**Description of the task**
Leave out the pictures and restate the rest of the data exactly.

[Records from a data source]
********
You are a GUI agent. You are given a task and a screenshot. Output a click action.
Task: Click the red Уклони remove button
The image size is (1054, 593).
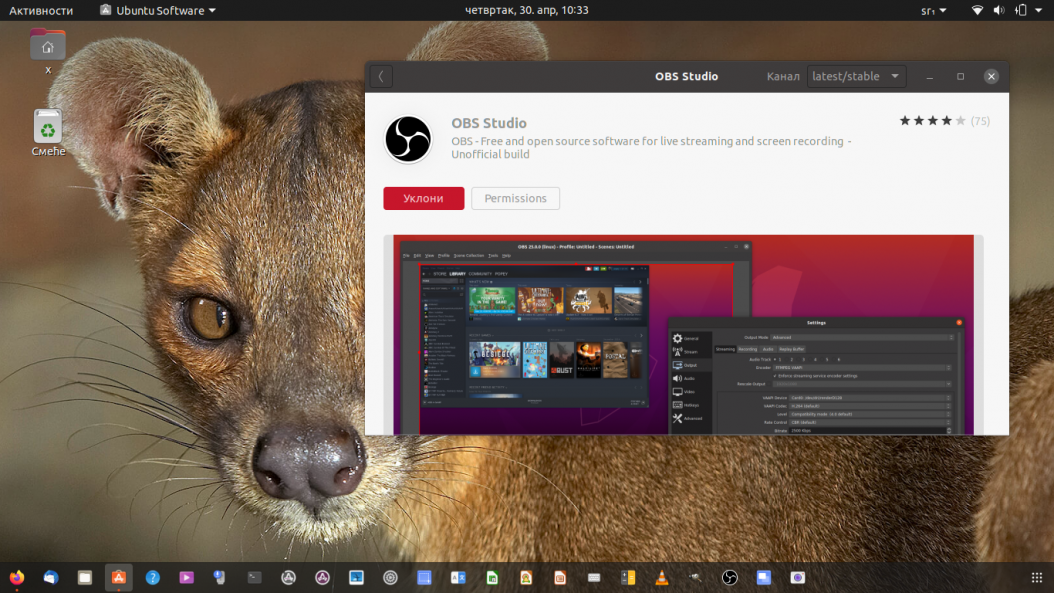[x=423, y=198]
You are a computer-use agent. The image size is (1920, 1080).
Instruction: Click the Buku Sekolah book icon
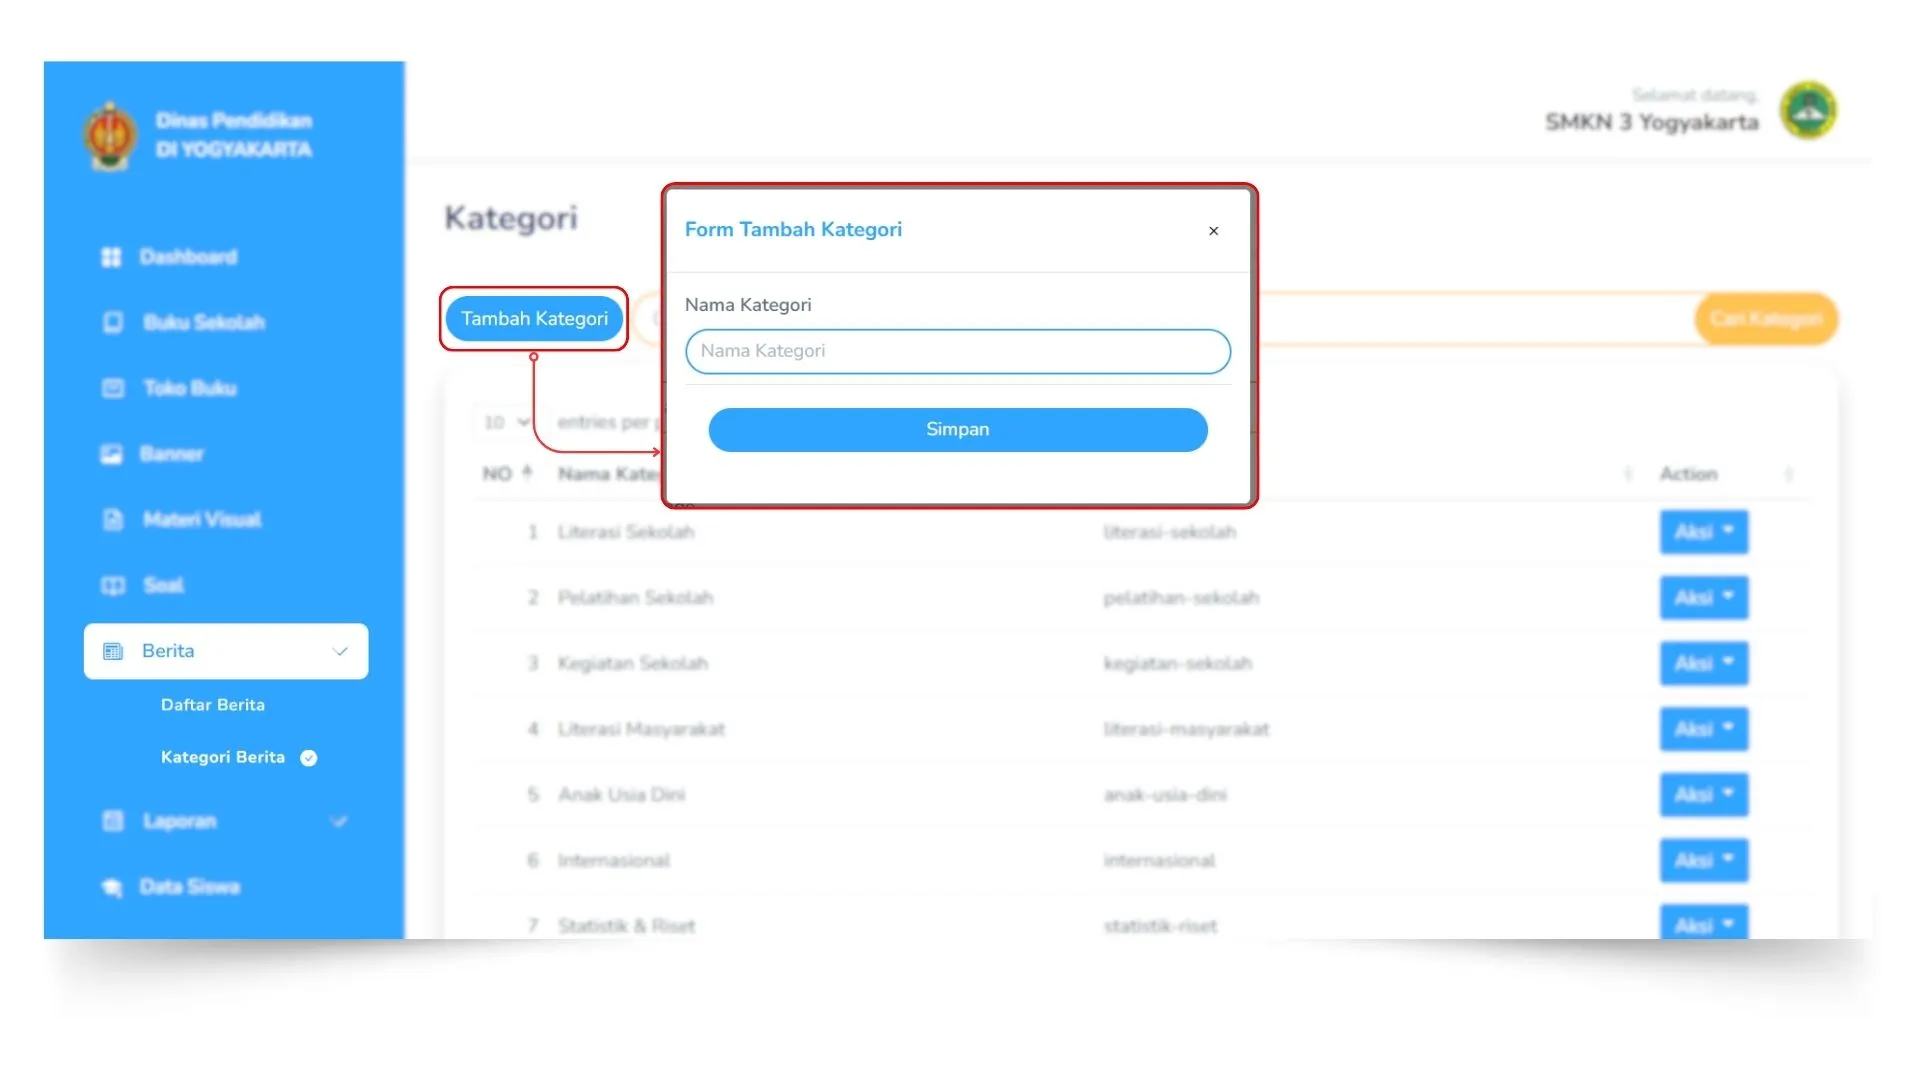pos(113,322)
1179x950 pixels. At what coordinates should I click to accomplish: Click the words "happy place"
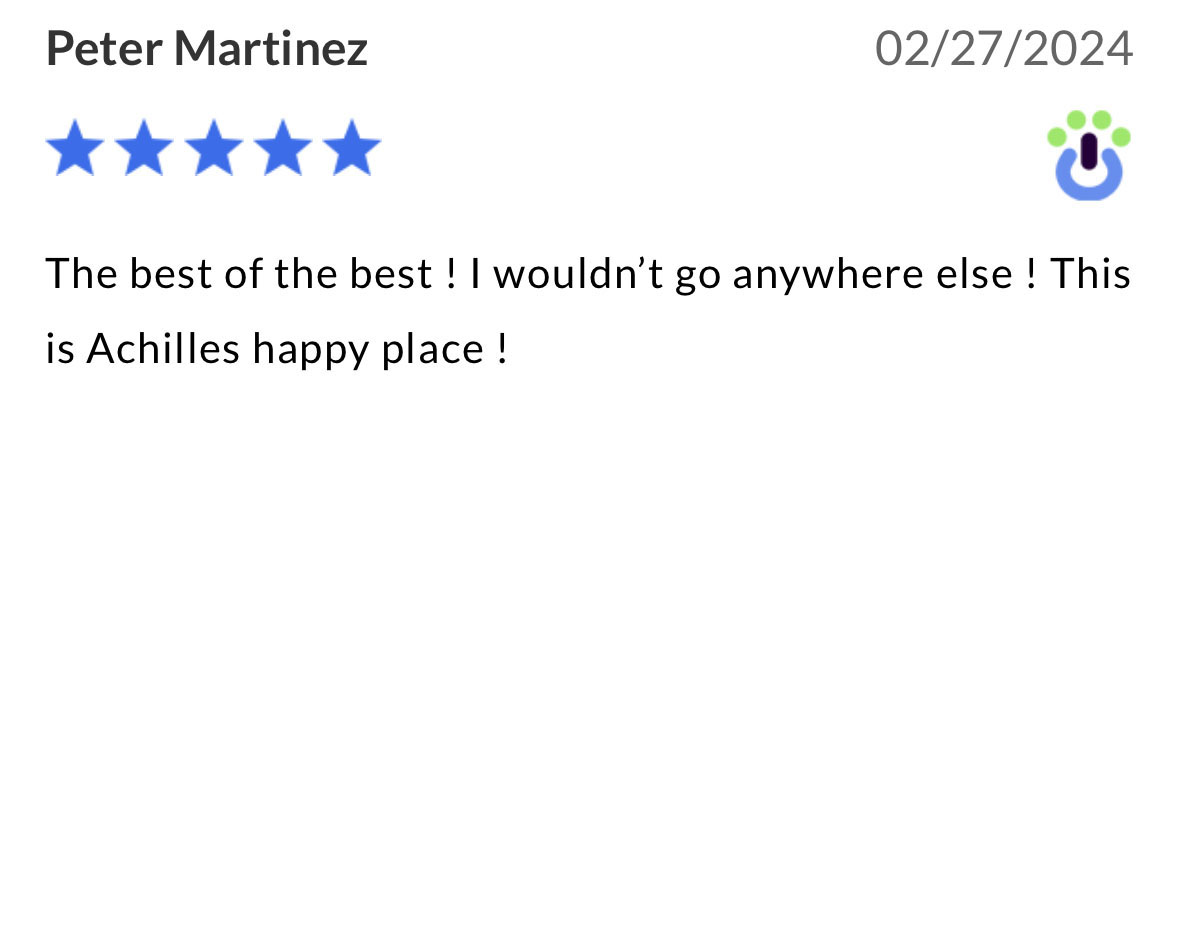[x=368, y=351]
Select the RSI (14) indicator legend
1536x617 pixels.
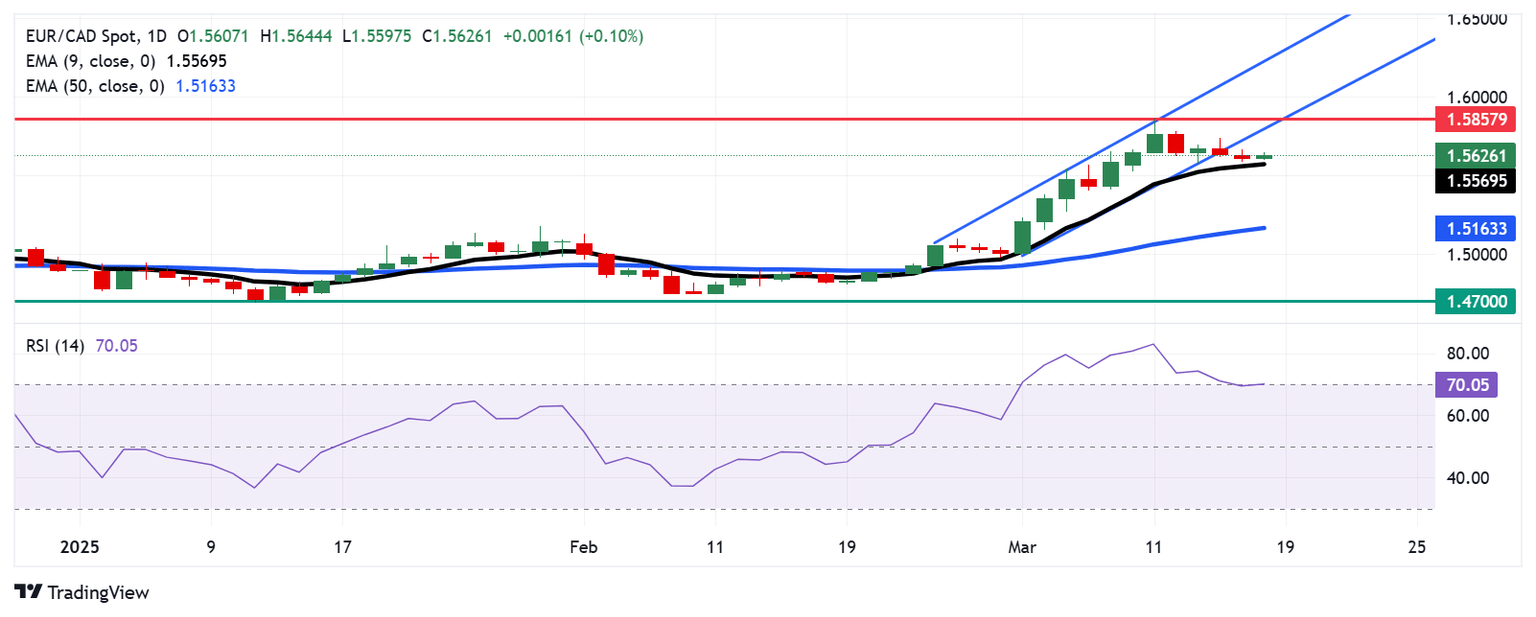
********
**Result of this task**
You are a GUI agent. You are given a task and a screenshot. Output a click action.
Task: Click the red Уклони remove button
The image size is (1054, 593).
[x=423, y=198]
You are a computer-use agent. The image size is (1920, 1080).
Instruction: Click the Buku Sekolah book icon
pos(113,322)
1179x950 pixels. At what coordinates should I click to accomplish: Click the words "happy place"
[x=368, y=351]
Select the RSI (14) indicator legend
1536x617 pixels.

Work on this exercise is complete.